## The problem
Render each line of the material as one string in a JSON list, from the first line up to and including the line with "[x=410, y=252]", and leave out any blank lines.

[Collected data]
——————————

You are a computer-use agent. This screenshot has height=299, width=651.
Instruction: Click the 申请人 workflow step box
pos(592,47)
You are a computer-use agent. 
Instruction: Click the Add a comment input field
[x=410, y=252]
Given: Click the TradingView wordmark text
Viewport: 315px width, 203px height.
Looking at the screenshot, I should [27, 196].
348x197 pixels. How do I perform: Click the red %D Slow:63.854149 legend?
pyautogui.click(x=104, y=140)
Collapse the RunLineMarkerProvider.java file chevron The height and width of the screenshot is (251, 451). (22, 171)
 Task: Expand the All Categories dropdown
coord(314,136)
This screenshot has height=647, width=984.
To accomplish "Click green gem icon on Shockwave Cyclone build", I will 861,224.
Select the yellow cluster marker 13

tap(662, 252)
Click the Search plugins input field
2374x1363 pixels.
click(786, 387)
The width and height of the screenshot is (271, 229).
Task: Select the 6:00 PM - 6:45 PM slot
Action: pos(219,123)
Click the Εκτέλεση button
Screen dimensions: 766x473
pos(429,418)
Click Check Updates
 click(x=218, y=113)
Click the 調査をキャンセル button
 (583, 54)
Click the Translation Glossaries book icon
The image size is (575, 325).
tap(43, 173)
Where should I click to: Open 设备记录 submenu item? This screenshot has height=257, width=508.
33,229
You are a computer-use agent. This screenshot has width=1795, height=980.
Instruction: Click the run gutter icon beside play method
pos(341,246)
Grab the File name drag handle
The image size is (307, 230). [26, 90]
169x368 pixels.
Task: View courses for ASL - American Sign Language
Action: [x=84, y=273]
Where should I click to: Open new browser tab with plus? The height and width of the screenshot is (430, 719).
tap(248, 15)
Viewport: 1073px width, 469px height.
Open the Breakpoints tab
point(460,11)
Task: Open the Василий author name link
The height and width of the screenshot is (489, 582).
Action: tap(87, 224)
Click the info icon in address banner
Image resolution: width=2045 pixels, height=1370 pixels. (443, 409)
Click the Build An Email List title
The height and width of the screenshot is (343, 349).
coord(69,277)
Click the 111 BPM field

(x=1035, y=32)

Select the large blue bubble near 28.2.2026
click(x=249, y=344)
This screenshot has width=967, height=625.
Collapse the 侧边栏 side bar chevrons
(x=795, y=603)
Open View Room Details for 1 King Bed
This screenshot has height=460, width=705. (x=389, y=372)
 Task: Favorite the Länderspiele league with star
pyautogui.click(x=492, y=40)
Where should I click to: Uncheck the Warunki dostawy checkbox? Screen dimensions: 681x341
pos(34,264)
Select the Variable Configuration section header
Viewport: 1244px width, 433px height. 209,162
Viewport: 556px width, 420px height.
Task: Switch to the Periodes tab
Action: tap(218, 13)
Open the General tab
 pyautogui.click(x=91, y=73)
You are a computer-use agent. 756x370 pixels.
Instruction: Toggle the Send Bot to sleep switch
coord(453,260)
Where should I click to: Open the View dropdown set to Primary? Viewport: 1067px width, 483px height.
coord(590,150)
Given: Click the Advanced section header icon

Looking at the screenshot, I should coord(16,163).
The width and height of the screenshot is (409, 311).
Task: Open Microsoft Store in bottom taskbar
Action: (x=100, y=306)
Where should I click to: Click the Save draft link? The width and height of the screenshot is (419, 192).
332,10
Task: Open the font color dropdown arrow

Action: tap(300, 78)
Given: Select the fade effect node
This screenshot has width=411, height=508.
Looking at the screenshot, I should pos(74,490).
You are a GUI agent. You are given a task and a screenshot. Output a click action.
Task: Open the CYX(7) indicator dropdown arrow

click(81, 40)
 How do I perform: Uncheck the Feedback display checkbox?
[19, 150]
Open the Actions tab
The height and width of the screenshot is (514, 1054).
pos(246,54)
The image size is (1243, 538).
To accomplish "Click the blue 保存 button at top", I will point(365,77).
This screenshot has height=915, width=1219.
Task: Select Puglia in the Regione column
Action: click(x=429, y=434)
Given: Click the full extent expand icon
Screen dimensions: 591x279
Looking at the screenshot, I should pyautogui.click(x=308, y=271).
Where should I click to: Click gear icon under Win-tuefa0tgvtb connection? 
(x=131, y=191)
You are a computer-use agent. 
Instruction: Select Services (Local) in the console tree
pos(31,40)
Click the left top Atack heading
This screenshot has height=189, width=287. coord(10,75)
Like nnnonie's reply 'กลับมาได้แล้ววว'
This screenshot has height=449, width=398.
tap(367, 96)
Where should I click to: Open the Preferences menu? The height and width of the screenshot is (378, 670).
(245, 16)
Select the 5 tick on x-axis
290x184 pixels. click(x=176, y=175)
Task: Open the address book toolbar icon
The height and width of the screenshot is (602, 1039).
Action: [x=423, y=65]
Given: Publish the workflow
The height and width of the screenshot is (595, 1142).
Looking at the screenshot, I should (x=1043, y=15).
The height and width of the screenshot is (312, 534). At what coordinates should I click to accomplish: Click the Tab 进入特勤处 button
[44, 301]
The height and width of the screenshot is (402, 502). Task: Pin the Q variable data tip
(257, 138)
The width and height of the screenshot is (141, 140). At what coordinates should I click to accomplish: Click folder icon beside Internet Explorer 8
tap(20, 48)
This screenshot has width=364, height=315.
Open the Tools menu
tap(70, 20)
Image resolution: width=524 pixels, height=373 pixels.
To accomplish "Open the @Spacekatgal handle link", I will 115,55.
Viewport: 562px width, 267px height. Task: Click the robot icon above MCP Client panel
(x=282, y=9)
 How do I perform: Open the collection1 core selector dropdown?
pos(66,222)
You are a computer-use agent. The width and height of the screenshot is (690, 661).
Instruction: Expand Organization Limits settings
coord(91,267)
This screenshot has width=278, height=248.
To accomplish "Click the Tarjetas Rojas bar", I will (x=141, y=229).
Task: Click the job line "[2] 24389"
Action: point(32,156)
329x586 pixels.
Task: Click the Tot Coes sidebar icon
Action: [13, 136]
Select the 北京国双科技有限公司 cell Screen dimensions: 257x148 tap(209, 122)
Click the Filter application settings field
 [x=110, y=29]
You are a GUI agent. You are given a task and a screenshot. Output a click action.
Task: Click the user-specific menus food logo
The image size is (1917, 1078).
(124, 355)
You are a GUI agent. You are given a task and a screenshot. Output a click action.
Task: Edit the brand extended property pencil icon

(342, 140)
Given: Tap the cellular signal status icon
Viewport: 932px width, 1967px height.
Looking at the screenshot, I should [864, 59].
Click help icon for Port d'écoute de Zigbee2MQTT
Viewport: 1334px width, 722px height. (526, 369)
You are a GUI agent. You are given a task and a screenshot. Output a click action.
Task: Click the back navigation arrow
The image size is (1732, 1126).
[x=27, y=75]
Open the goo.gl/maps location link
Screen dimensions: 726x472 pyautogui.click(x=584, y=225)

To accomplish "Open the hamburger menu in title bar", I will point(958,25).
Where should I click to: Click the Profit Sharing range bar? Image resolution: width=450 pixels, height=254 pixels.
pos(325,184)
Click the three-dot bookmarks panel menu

——————————

## Solution to this exercise
[
  "You are a computer-use agent. This screenshot has height=299, width=651.",
  "Instruction: Click the 申请人 workflow step box",
  "pos(592,47)",
  "You are a computer-use agent. ",
  "Instruction: Click the Add a comment input field",
  "[x=410, y=252]"
]